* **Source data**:
==================================================
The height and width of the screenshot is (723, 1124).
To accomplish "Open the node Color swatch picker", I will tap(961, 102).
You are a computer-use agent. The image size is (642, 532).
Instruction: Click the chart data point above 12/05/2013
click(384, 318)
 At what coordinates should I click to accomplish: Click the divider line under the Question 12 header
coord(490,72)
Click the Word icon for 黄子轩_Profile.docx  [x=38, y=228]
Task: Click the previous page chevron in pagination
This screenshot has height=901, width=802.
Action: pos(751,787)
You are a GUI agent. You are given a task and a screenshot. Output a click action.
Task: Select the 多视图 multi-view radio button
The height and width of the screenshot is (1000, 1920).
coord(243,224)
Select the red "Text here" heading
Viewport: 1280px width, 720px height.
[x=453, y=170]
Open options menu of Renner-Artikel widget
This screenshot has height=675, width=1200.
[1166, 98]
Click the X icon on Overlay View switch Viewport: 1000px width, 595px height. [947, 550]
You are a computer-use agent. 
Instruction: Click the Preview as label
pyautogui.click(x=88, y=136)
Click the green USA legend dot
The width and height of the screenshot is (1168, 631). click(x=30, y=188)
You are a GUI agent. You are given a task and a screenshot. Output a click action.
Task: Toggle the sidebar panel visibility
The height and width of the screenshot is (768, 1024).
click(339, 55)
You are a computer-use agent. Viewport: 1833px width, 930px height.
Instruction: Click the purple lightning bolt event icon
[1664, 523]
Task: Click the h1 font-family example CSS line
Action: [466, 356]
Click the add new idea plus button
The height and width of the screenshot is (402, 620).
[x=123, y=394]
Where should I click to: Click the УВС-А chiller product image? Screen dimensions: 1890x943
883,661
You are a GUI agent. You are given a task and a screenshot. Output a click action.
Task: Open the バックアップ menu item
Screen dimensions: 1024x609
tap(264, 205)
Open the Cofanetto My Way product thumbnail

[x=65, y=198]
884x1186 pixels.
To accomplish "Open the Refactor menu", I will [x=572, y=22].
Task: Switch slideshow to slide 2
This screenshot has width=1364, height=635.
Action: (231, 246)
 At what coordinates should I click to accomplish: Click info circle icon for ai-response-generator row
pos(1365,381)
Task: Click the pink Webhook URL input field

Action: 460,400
==================================================
* **ASSIGNMENT**:
Which of the lines above contain "will"? Return them all.

* **SOLUTION BELOW**:
To accomplish "Open the node Color swatch picker", I will tap(961, 102).
To accomplish "Open the Refactor menu", I will [x=572, y=22].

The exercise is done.